Quick Hits
- Starting January 1, 2026, employers in Minnesota must allow employees working six or more consecutive hours to take a thirty-minute unpaid meal break and a fifteen-minute unpaid rest break.
- The Minnesota Earned Sick and Safe Time law has been amended to allow employers to set reasonable notice requirements for unforeseeable leave and to require documentation for leave taken for two consecutive workdays, effective January 1, 2026.
Senate File 17 / House File 15 (SF17 / HF15)
SF17 / HF15, or the Workforce, Labor, and Economic Development bill, introduces some notable employment law changes, some of which we previously discussed.
Meal and Rest Breaks
Minnesota meal and rest break statutes are currently vague, stating that employers must allow employees working eight or more hours to have “sufficient time” to eat a meal and with “adequate time” to use a restroom every four hours. Starting January 1, 2026, employers must:
- allow each employee working six or more consecutive hours to take an unpaid meal break of at least thirty minutes; and
- allow each employee an unpaid rest break of at least fifteen minutes or enough time to utilize the nearest convenient restroom, whichever is longer, within each four consecutive hours.

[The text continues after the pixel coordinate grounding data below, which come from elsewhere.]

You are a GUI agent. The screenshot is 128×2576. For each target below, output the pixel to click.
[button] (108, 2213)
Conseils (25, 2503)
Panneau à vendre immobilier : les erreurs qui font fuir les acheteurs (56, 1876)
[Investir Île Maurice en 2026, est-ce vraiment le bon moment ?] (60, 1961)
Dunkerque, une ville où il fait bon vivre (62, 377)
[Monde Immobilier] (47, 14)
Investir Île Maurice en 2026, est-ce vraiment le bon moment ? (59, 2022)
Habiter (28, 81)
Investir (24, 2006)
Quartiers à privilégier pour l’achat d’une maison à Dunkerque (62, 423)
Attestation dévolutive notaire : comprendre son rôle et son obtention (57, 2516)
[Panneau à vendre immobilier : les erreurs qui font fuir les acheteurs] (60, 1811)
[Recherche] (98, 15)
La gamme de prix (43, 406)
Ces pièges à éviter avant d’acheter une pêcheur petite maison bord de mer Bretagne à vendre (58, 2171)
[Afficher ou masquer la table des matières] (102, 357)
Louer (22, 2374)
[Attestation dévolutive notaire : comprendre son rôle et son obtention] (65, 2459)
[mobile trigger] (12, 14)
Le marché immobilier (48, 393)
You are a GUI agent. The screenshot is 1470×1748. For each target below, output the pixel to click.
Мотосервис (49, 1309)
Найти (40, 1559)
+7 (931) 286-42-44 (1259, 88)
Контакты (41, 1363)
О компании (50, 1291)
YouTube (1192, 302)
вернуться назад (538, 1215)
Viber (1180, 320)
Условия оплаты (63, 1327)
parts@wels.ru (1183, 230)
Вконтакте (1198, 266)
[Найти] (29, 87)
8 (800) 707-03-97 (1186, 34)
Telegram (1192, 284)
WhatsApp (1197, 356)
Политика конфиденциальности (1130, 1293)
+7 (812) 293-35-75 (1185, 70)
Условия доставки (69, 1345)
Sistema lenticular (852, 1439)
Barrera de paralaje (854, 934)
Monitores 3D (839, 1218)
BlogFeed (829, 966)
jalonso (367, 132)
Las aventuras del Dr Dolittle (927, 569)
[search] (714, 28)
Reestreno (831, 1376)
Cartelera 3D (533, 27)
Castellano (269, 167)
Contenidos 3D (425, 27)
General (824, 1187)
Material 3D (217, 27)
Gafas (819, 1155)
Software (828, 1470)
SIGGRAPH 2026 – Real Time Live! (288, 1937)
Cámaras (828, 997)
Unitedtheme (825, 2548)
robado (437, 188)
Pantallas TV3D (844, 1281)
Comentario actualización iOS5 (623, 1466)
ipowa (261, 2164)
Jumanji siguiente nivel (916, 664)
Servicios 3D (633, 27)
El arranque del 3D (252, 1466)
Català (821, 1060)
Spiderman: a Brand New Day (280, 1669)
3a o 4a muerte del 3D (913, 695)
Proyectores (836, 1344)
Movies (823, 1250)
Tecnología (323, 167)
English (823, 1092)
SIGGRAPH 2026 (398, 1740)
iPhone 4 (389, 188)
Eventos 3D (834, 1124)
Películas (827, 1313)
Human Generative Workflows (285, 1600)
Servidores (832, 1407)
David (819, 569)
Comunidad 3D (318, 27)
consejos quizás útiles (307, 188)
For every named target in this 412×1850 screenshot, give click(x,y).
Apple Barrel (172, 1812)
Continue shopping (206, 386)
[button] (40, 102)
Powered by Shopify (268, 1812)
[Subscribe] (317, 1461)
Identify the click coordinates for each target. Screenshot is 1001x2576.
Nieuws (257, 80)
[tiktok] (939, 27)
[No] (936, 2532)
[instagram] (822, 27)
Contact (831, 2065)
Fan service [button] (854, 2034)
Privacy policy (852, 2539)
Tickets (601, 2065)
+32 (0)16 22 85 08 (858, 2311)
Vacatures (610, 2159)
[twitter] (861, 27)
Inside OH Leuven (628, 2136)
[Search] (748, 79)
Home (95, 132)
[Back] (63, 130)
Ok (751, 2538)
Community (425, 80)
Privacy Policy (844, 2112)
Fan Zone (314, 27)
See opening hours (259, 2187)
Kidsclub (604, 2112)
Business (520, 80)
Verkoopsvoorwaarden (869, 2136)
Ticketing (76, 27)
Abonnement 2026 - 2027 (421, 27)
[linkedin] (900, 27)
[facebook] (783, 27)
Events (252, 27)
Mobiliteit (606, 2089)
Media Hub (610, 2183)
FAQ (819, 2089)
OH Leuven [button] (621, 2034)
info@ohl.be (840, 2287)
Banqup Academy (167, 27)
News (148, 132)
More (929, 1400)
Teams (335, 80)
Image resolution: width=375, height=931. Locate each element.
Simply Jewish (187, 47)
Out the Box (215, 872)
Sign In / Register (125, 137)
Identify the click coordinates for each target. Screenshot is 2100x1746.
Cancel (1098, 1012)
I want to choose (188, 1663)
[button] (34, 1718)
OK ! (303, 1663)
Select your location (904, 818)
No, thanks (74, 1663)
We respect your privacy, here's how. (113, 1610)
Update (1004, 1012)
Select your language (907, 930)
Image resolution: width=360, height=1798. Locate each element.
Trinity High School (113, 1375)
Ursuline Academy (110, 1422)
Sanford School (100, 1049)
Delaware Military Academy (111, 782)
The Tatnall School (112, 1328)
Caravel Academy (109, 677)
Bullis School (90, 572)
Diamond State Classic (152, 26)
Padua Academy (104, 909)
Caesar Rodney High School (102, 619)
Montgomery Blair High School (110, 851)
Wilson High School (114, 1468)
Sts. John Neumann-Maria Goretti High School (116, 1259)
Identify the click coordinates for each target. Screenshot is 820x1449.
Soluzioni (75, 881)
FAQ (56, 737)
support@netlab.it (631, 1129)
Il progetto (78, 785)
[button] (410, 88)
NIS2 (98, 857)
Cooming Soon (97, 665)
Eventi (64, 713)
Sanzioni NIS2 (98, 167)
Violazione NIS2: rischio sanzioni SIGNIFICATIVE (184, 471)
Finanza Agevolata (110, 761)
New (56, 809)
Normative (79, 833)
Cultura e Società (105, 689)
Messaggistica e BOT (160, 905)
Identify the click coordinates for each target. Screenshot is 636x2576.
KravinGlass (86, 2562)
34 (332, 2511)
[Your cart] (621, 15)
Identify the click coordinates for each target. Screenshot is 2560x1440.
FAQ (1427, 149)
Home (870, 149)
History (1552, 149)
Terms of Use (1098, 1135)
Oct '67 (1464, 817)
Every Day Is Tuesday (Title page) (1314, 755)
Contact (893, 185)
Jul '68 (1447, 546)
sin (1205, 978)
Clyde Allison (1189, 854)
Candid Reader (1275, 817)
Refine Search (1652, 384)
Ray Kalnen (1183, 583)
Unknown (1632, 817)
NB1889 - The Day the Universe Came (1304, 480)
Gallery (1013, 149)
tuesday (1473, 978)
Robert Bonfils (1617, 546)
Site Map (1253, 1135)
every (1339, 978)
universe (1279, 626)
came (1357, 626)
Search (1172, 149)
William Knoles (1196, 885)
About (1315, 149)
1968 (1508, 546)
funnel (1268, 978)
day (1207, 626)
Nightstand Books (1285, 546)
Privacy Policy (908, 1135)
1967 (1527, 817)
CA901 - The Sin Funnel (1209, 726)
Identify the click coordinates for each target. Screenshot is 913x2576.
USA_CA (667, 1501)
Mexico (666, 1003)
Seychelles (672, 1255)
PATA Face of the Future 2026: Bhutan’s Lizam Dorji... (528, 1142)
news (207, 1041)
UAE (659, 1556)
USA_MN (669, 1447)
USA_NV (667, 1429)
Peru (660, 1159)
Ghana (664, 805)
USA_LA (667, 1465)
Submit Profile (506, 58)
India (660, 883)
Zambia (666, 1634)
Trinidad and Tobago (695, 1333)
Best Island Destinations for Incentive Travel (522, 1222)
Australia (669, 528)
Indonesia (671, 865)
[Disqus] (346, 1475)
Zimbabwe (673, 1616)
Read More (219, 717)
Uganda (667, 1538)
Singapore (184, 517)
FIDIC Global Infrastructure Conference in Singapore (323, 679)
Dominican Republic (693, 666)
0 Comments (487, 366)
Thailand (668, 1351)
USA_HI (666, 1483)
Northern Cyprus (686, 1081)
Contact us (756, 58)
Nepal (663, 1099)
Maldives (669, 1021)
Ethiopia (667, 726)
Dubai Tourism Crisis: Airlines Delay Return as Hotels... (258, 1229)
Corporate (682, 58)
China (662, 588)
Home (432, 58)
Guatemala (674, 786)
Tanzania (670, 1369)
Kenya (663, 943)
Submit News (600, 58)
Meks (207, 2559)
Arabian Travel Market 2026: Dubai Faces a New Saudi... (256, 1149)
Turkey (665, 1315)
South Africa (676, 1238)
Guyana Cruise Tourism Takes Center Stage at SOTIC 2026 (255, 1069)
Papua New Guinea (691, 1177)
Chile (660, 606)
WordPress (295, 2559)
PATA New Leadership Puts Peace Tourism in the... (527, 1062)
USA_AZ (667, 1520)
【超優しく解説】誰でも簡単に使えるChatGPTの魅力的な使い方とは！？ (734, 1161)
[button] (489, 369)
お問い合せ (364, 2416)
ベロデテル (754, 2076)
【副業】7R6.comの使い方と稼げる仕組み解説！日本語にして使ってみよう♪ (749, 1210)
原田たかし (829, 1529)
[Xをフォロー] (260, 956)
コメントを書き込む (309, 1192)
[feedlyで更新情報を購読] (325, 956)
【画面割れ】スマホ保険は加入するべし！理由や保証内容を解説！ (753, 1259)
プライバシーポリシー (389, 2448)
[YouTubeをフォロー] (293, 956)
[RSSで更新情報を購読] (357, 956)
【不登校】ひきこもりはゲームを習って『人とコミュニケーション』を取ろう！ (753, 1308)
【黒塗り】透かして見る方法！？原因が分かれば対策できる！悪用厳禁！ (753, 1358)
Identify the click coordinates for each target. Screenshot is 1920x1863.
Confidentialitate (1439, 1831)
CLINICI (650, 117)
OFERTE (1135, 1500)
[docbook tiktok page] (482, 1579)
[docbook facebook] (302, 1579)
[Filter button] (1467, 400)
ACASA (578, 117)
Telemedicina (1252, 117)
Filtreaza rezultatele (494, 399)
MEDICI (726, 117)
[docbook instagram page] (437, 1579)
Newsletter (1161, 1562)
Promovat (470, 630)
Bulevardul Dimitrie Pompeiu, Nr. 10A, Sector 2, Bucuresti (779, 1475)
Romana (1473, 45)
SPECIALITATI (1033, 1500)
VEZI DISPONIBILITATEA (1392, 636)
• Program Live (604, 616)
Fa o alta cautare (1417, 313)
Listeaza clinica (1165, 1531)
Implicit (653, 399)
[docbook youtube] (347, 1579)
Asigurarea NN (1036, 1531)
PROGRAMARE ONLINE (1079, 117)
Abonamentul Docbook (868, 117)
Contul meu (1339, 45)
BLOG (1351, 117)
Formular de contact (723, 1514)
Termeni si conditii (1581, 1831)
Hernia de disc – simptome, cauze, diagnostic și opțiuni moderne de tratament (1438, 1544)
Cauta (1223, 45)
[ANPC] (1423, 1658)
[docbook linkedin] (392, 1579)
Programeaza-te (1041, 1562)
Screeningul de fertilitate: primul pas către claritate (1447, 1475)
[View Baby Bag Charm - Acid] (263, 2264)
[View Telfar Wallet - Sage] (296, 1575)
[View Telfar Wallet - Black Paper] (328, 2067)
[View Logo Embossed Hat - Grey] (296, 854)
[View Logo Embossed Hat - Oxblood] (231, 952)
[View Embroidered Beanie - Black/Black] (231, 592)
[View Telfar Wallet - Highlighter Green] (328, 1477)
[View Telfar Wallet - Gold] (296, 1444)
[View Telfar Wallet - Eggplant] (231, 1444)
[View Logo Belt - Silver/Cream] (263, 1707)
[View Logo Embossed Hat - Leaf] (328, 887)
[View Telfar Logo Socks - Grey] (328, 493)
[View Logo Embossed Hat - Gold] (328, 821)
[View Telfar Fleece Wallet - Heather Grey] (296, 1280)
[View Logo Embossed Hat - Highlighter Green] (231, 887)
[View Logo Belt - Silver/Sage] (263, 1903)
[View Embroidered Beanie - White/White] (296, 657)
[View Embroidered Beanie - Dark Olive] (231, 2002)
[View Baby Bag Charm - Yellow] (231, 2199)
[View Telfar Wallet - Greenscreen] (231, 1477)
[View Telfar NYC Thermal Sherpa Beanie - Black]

The statute reduces from eight to six hours the working time to be eligible for a break and specifies that unpaid lunch breaks should be at least thirty minutes and rest breaks should be at least fifteen minutes, importing into the statute provisions of the Department of Labor and Industry (DOLI) regulations. If an employer fails to provide said meal and rest breaks, the employer would be liable to the employee for the meal or rest break time that should have been provided at the employee’s regular rate of pay, plus an additional equal amount as liquidated damages.
Employers may want to make sure their current meal and rest break policies are in compliance with these changes by the new year.
Expansion of Powers and Duties of the DOLI Commissioner
The special session also slightly modified the powers of the Minnesota DOLI commissioner, who can now not only bring a civil action against an employer in district court, but can, in addition “to any other remedy provided by law, … also apply … for an order enjoining and restraining violations of any statute or rule” from occurring.
Employer Unemployment Penalties
The special session also increased penalties for employers that misrepresent or make false statements to the state’s unemployment insurance program, which is administered by the Minnesota Department of Employment and Economic Development, to 100 percent instead of the current 50 percent of the amount of overpaid benefits to the applicant, the amount of benefits that the applicant would have been entitled to, or the amount of the special assessment. The penalties will become effective on or after October 1, 2025.
Changes to the ESST
The Minnesota Earned Sick and Safe Time law was also slightly modified. The new changes become effective on January 1, 2026.
Notice
Currently, if the need for ESST leave is unforeseeable, employees are required to notify their employers “as soon as practicable.” This amendment is effective January 1, 2026. Employees will be required to give notice of the need for ESST as “reasonably required by the employer,” meaning employers will again be able to set their own reasonable notice requirements in emergency situations.
Documentation
Employers will be able to require reasonable documentation from employees of the need for ESST, when the employee uses leave for two consecutive scheduled workdays (a change from three consecutive scheduled workdays).
Replacement Worker
Although employers still cannot require employees to find replacement workers during their use of ESST, the new addition to the law clarifies that employees will not be prohibited from “voluntarily seeking or trading shifts with a replacement worker to cover” the ESST hours as of January 1, 2026.
Frontloading
Most interestingly, SF17 / HF15 includes a paragraph stating that:
An employer is permitted to advance earned sick and safe time to an employee based on the number of hours the employee is anticipated to work for the remaining portion of an accrual year. If the advanced amount is less than the amount the employee would have accrued based on the actual hours worked, the employer must provide additional earned sick and safe time to make up the difference.
On its face, the amendment means that employers may advance ESST hours based on an employee’s anticipated work hours in the remaining portion of the year, for example, when an employee is hired in the middle of the year. It is yet unclear if this paragraph could mean that frontloading of less than forty-eight hours of ESST would be allowed in situations where employees are not expected to accrue that amount in a year. It is also unclear what this would mean for the payout requirement when employees are frontloaded less than eighty hours. The amendment also does not address the potential recovery of over-advancements of ESST.
Ogletree Deakins’ Minneapolis office will continue to monitor developments and will post updates on the Leaves of Absence and Minnesota blogs as additional information becomes available.